The Brookfield-led plan is better than Simon’s, General Growth President Thomas Nolan said in testimony read in U.S. Bankruptcy Court in Manhattan Friday. Lawyers for Simon, the largest U.S. mall owner, said the company will withdraw from bidding if U.S. Bankruptcy Judge Allan Gropper approves the Brookfield plan, partly because the stock warrants that accompany it would make Simon’s buyout more expensive.

General Growth stock fell as much as 13 percent Friday in New York trading.

Under the revision introduced Friday, Brookfield’s investment partner Pershing Square Capital Management LP would forgo any warrants until General Growth’s reorganization is complete, and Toronto-based Brookfield would increase the strike price on its warrants to $10.75 from $10.50, General Growth lawyer Marcia Goldstein told Gropper. Another partner, Fairholme Capital Management LLC, also would get warrants.

The hearing comes a day after Indianapolis-based Simon stepped up its three-month quest to acquire General Growth by making a $6.5 billion bid for the Chicago-based company. Brookfield’s rival proposal would leave General Growth an independent company.

Simon’s offer is valued at $20 a share, the company said Thursday in a statement. It consists of $5 in cash, $10 in shares of Simon stock and the distribution of shares in a new company, General Growth Opportunities, valued at $5.

“These offers are best and final,” Simon CEO David Simon said in a letter to General Growth’s board.

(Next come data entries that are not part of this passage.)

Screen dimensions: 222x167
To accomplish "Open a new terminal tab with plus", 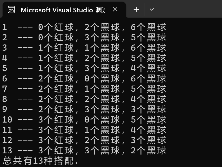I will tap(136, 10).

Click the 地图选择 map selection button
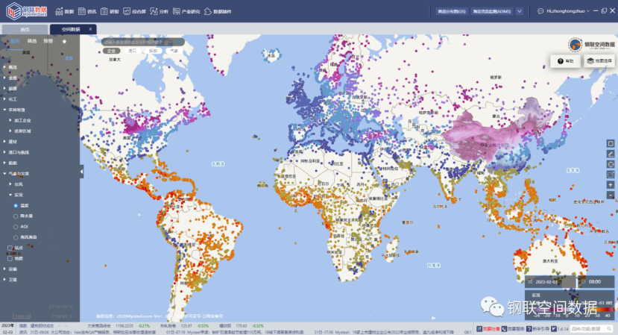click(x=599, y=61)
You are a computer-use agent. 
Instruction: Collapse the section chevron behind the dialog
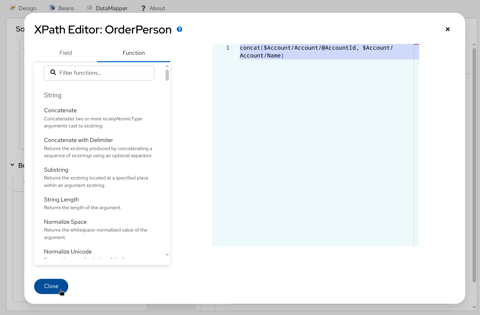click(13, 165)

Simon “will not participate in the bidding process in the GGP bankruptcy proceeding in any way once GGP commits to issue the warrants associated with the latest Brookfield-sponsored plan.”

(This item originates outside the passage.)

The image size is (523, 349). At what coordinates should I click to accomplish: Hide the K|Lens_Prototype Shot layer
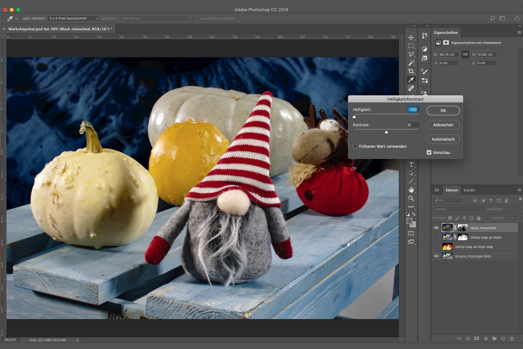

Pershing Square’s CEO William Ackman responded Friday with a letter to the General Growth board offering to forgo 17 million interim warrants. Ackman made the offer in an effort to push through Brookfield’s plan, saying Simon’s bid posed antitrust risks because it would link the nation’s two largest mall owners.

Simon estimates the warrants could cost General Growth shareholders $895 million. Ronen Bojmel, a managing director at General Growth’s financial adviser Miller Buckfire & Co., testified Friday that they would be worth about $688 million.

Simon’s original bid on Feb. 16 would have given General Growth stockholders $9 a share, including $6 in cash. That was turned down as too low. Both that plan and the new one pay all General Growth unsecured creditors, who hold about $7 billion in debt, in full.

General Growth filed the largest real estate bankruptcy in U.S. history in April 2009 after amassing $27 billion in debt making acquisitions. Its properties include New York’s South Street Seaport, Boston’s Faneuil Hall and the Grand Canal Shoppes and Fashion Show in Las Vegas.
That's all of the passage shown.